• _PROBLEM DESCRIPTION_
The data is to be retyped in full, exactly.

Stored data:
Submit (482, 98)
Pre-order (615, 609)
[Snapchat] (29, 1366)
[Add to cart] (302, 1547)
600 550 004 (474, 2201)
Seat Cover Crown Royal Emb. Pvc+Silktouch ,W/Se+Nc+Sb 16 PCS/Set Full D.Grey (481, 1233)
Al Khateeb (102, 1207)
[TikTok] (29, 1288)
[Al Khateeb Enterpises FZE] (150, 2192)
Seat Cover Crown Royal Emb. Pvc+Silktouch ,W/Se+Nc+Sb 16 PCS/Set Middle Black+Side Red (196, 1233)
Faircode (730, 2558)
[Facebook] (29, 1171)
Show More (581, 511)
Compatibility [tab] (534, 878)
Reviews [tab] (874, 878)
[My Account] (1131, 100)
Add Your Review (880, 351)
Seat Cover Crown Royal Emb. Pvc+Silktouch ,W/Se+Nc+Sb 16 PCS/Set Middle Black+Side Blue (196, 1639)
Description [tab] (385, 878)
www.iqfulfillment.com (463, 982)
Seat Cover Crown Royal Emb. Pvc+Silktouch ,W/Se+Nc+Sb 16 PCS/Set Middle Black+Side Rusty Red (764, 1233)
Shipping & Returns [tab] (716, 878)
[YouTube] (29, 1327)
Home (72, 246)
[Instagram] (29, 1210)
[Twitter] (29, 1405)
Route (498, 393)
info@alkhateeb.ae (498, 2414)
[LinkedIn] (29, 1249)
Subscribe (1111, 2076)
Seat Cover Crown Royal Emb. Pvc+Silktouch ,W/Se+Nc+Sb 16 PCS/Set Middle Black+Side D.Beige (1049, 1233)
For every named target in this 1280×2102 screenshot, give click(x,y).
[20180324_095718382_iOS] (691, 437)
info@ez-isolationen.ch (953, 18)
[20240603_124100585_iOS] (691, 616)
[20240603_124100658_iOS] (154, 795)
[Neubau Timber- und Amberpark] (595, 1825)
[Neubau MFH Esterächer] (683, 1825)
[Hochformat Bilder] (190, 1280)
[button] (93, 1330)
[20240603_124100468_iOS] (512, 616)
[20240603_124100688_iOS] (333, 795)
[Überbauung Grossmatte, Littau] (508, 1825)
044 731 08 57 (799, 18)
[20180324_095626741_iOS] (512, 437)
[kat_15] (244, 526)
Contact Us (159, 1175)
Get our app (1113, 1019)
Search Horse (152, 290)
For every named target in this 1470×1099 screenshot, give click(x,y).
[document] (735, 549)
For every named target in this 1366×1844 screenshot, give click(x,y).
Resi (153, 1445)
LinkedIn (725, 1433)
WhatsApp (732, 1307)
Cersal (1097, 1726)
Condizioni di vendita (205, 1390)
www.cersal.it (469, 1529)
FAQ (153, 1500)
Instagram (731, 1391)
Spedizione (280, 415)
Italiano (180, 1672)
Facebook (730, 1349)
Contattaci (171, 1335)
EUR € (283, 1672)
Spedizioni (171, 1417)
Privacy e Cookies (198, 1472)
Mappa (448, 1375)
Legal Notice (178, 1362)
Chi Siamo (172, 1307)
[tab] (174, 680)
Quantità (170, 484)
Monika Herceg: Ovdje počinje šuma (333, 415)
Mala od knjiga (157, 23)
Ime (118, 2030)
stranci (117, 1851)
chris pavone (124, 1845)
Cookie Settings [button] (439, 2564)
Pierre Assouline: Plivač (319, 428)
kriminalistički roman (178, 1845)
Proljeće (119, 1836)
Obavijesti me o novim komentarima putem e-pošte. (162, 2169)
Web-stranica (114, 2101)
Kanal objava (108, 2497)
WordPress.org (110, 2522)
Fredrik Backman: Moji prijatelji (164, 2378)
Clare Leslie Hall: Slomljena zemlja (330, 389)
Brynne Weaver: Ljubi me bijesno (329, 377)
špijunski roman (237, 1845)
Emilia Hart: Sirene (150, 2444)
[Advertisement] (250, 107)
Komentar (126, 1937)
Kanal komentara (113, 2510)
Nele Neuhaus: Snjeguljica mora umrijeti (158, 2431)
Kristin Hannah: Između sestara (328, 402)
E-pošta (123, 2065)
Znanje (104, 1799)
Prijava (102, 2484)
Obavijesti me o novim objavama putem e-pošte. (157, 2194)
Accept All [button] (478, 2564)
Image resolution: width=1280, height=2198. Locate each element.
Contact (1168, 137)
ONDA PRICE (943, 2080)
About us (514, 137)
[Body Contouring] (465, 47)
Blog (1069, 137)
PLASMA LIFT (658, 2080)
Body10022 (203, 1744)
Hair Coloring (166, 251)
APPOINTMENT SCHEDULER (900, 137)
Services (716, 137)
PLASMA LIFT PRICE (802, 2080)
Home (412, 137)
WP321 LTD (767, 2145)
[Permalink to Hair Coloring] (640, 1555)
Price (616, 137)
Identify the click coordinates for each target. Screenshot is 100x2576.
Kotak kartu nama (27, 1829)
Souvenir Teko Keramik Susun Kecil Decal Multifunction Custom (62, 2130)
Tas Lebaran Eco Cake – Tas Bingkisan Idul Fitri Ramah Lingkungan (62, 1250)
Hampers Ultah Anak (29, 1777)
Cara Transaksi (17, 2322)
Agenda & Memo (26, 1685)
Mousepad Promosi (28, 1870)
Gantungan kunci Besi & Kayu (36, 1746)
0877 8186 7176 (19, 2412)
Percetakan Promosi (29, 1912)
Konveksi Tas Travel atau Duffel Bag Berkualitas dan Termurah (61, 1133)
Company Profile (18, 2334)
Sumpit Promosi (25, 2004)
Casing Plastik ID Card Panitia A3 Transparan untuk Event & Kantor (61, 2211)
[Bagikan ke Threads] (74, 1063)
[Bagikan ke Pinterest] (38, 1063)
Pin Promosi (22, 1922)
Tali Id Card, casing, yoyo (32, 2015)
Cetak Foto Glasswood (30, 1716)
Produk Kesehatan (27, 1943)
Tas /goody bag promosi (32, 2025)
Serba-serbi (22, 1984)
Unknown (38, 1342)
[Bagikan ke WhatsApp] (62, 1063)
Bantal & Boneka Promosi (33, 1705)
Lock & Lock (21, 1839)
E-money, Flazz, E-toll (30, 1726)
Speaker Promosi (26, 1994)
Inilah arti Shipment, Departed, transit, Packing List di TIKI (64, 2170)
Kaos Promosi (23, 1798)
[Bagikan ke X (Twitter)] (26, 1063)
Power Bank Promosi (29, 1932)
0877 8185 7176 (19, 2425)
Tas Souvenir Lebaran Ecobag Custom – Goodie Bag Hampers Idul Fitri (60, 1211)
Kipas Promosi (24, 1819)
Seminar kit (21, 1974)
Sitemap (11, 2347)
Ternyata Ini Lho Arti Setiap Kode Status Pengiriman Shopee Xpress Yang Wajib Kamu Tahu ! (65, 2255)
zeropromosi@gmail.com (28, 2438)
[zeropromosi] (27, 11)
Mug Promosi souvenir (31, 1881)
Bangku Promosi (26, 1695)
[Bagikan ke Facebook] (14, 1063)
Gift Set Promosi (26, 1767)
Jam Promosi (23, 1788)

• _TASK ANSWER_
Submit (482, 98)
Pre-order (615, 609)
[Snapchat] (29, 1366)
[Add to cart] (302, 1547)
600 550 004 (474, 2201)
Seat Cover Crown Royal Emb. Pvc+Silktouch ,W/Se+Nc+Sb 16 PCS/Set Full D.Grey (481, 1233)
Al Khateeb (102, 1207)
[TikTok] (29, 1288)
[Al Khateeb Enterpises FZE] (150, 2192)
Seat Cover Crown Royal Emb. Pvc+Silktouch ,W/Se+Nc+Sb 16 PCS/Set Middle Black+Side Red (196, 1233)
Faircode (730, 2558)
[Facebook] (29, 1171)
Show More (581, 511)
Compatibility [tab] (534, 878)
Reviews [tab] (874, 878)
[My Account] (1131, 100)
Add Your Review (880, 351)
Seat Cover Crown Royal Emb. Pvc+Silktouch ,W/Se+Nc+Sb 16 PCS/Set Middle Black+Side Blue (196, 1639)
Description [tab] (385, 878)
www.iqfulfillment.com (463, 982)
Seat Cover Crown Royal Emb. Pvc+Silktouch ,W/Se+Nc+Sb 16 PCS/Set Middle Black+Side Rusty Red (764, 1233)
Shipping & Returns [tab] (716, 878)
[YouTube] (29, 1327)
Home (72, 246)
[Instagram] (29, 1210)
[Twitter] (29, 1405)
Route (498, 393)
info@alkhateeb.ae (498, 2414)
[LinkedIn] (29, 1249)
Subscribe (1111, 2076)
Seat Cover Crown Royal Emb. Pvc+Silktouch ,W/Se+Nc+Sb 16 PCS/Set Middle Black+Side D.Beige (1049, 1233)
For every named target in this 1280×2102 screenshot, give click(x,y).
[20180324_095718382_iOS] (691, 437)
info@ez-isolationen.ch (953, 18)
[20240603_124100585_iOS] (691, 616)
[20240603_124100658_iOS] (154, 795)
[Neubau Timber- und Amberpark] (595, 1825)
[Neubau MFH Esterächer] (683, 1825)
[Hochformat Bilder] (190, 1280)
[button] (93, 1330)
[20240603_124100468_iOS] (512, 616)
[20240603_124100688_iOS] (333, 795)
[Überbauung Grossmatte, Littau] (508, 1825)
044 731 08 57 (799, 18)
[20180324_095626741_iOS] (512, 437)
[kat_15] (244, 526)
Contact Us (159, 1175)
Get our app (1113, 1019)
Search Horse (152, 290)
For every named target in this 1470×1099 screenshot, give click(x,y).
[document] (735, 549)
For every named target in this 1366×1844 screenshot, give click(x,y).
Resi (153, 1445)
LinkedIn (725, 1433)
WhatsApp (732, 1307)
Cersal (1097, 1726)
Condizioni di vendita (205, 1390)
www.cersal.it (469, 1529)
FAQ (153, 1500)
Instagram (731, 1391)
Spedizione (280, 415)
Italiano (180, 1672)
Facebook (730, 1349)
Contattaci (171, 1335)
EUR € (283, 1672)
Spedizioni (171, 1417)
Privacy e Cookies (198, 1472)
Mappa (448, 1375)
Legal Notice (178, 1362)
Chi Siamo (172, 1307)
[tab] (174, 680)
Quantità (170, 484)
Monika Herceg: Ovdje počinje šuma (333, 415)
Mala od knjiga (157, 23)
Ime (118, 2030)
stranci (117, 1851)
chris pavone (124, 1845)
Cookie Settings [button] (439, 2564)
Pierre Assouline: Plivač (319, 428)
kriminalistički roman (178, 1845)
Proljeće (119, 1836)
Obavijesti me o novim komentarima putem e-pošte. (162, 2169)
Web-stranica (114, 2101)
Kanal objava (108, 2497)
WordPress.org (110, 2522)
Fredrik Backman: Moji prijatelji (164, 2378)
Clare Leslie Hall: Slomljena zemlja (330, 389)
Brynne Weaver: Ljubi me bijesno (329, 377)
špijunski roman (237, 1845)
Emilia Hart: Sirene (150, 2444)
[Advertisement] (250, 107)
Komentar (126, 1937)
Kanal komentara (113, 2510)
Nele Neuhaus: Snjeguljica mora umrijeti (158, 2431)
Kristin Hannah: Između sestara (328, 402)
E-pošta (123, 2065)
Znanje (104, 1799)
Prijava (102, 2484)
Obavijesti me o novim objavama putem e-pošte. (157, 2194)
Accept All [button] (478, 2564)
Image resolution: width=1280, height=2198. Locate each element.
Contact (1168, 137)
ONDA PRICE (943, 2080)
About us (514, 137)
[Body Contouring] (465, 47)
Blog (1069, 137)
PLASMA LIFT (658, 2080)
Body10022 (203, 1744)
Hair Coloring (166, 251)
APPOINTMENT SCHEDULER (900, 137)
Services (716, 137)
PLASMA LIFT PRICE (802, 2080)
Home (412, 137)
WP321 LTD (767, 2145)
[Permalink to Hair Coloring] (640, 1555)
Price (616, 137)
Identify the click coordinates for each target. Screenshot is 100x2576.
Kotak kartu nama (27, 1829)
Souvenir Teko Keramik Susun Kecil Decal Multifunction Custom (62, 2130)
Tas Lebaran Eco Cake – Tas Bingkisan Idul Fitri Ramah Lingkungan (62, 1250)
Hampers Ultah Anak (29, 1777)
Cara Transaksi (17, 2322)
Agenda & Memo (26, 1685)
Mousepad Promosi (28, 1870)
Gantungan kunci Besi & Kayu (36, 1746)
0877 8186 7176 (19, 2412)
Percetakan Promosi (29, 1912)
Konveksi Tas Travel atau Duffel Bag Berkualitas dan Termurah (61, 1133)
Company Profile (18, 2334)
Sumpit Promosi (25, 2004)
Casing Plastik ID Card Panitia A3 Transparan untuk Event & Kantor (61, 2211)
[Bagikan ke Threads] (74, 1063)
[Bagikan ke Pinterest] (38, 1063)
Pin Promosi (22, 1922)
Tali Id Card, casing, yoyo (32, 2015)
Cetak Foto Glasswood (30, 1716)
Produk Kesehatan (27, 1943)
Tas /goody bag promosi (32, 2025)
Serba-serbi (22, 1984)
Unknown (38, 1342)
[Bagikan ke WhatsApp] (62, 1063)
Bantal & Boneka Promosi (33, 1705)
Lock & Lock (21, 1839)
E-money, Flazz, E-toll (30, 1726)
Speaker Promosi (26, 1994)
Inilah arti Shipment, Departed, transit, Packing List di TIKI (64, 2170)
Kaos Promosi (23, 1798)
[Bagikan ke X (Twitter)] (26, 1063)
Power Bank Promosi (29, 1932)
0877 8185 7176 (19, 2425)
Tas Souvenir Lebaran Ecobag Custom – Goodie Bag Hampers Idul Fitri (60, 1211)
Kipas Promosi (24, 1819)
Seminar kit (21, 1974)
Sitemap (11, 2347)
Ternyata Ini Lho Arti Setiap Kode Status Pengiriman Shopee Xpress Yang Wajib Kamu Tahu ! (65, 2255)
zeropromosi@gmail.com (28, 2438)
[zeropromosi] (27, 11)
Mug Promosi souvenir (31, 1881)
Bangku Promosi (26, 1695)
[Bagikan ke Facebook] (14, 1063)
Gift Set Promosi (26, 1767)
Jam Promosi (23, 1788)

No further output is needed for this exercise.